The ASMD sequence data is available in FASTA format from a link on the home page. The informational lines in the file contain characteristics of the gene, the mutation, and the associated splicing effect(s) while the sequence contains the wild-type exon in which the mutation occurs. An explanation of the FASTA-formatted data is available on the web site.

ASMD usage

We expect researchers interested in understanding alternative splicing (AS) will use ASMD in their investigations in two complementary ways. By searching in ASMD for genes, exons, and mutations of interest, it is hoped that researchers may be able to link observed AS isoforms with particular mutations and their correlated sequence features, such as putative RNA secondary structures. And depositing new mutations and their splicing effects into ASMD, we foresee researchers interactively improving the power and utility of this resource.

Because ASMD fundamentally differs from other AS databases in its focus on the effects of mutations, it functions differently from other existing databases. Instead of receiving an exhaustive list of observed alternative splicing events for a gene or exon of interest, a researcher using ASMD can expect to find a curated list of small mutations that are correlated with alternative splicing effects, as documented in the literature. This will enable researchers to craft experiments accordingly, to either avoid duplication of effort or to further understanding of AS regulation, both at specific loci and in general.

Future development

The main task for the ASMD is to expand its dataset to cover all known mutations that affect splicing. The process of culling examples from the literature continues and new mutations are being added monthly. We are in the process of updating our sequences to build 36.1 of the human genome. Updates for tools and calculations will be performed every six months as the database grows.

Currently, entries are limited to mutations inside human exons. In future releases we wish to expand the domain to include mutations inside introns and in other mammalian species.
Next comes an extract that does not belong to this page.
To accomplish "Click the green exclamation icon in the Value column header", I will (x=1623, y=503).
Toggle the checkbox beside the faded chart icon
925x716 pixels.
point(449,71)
Accordingly, we plan to expand our analysis of RNA secondary structures into all parts of pre-mRNA including introns and splicing junctions. Once a sufficient variety of exonic and intronic mutations is obtained for a given gene, a new display will be added to capture the effects of multiple mutations on alternative splicing. Where data exists, this display could also capture the synergistic effects of multiple mutations, a phenomenon already documented in the literature [23].

ASMD data analysis

ASMD version 1.1 data demonstrate that mutations affecting splicing are located throughout exons and are not restricted to the ends near splice junctions (see Fig. 4). An analysis of 34 unique exons in the database shows that their splice site strengths have median scores slightly below those of all human exons (see Fig. 5). The difference is small, however, compared to the standard deviation and is judged not to be significant.

thumbnailFigure 4. Distribution of the relative position of mutations within exons. This histogram shows a generally even distribution of mutation positions. The x-axis represents the relative position of each mutation within its exon, calculated as percentage of exon length. The lone spike around the 80–90% position is an abundance of mutations from the experimental mutagenesis data on exon #10 of the CFTR gene.

thumbnailFigure 5. Splice site strength scores for wild-type ASMD exons vs. "all" human exons. These density curves (smooth-line histograms) represent the relative strength of splice sites as determined by the consensus value (CV) method. Donor and acceptor sites are considered separately. The vertical dashed lines indicate the median values. The sample of 193,995 human splice sites was obtained from the Exon-Intron Database's dEID file, version hs35p1, and was confined to the purged sample of 11,316 non-redundant human genes referred to in the Methods section.

ASMD version 1.1 data suggest that mutations affecting splicing are somewhat enriched within local RNA secondary structures (LRSS). Further, those mutations within LRSS may specifically avoid loops and may have a special preference for "dangling ends" (bases adjacent to helices in free ends and multi-loops).

We first observed that there are no strong LRSS in wild-type exons with mutations conferring a positive splicing effect (i.e. decreased skipping). The only putative LRSS in this subset of exons has a calculated minimum free energy (mfe) of -9.0 kcal/mol. None of the splice-affecting mutations in that exon (exon #10 of the CFTR gene) coincide with this putative secondary structure.

The ASMD version 1.1 dataset contains 91 mutations conferring a negative splicing effect (i.e. increased skipping). There is a greater prevalence of putative LRSS in the exons carrying these mutations. 11% of the bases in these exon sequences are within putative LRSS. The number of observed mutations within LRSS compared to random expectation represents an average enrichment of 21% for ten different combinations of folding parameters. The mutations that occur within putative LRSS of -10 kcal/mol or stronger are ASMD IDs 12, 25, 46, 47, 49, 52, 60, 73, 112, and 116.

We also examined the presence of splice-affecting mutations in stems and loops, where stem positions were further broken down into base-pairings, bulges, and dangling ends. Over the same set of parameter combinations, the average percentage of mutations within loops, base-pairings, bulges, and dangling ends is 5, 40, 35, and 20%, respectively.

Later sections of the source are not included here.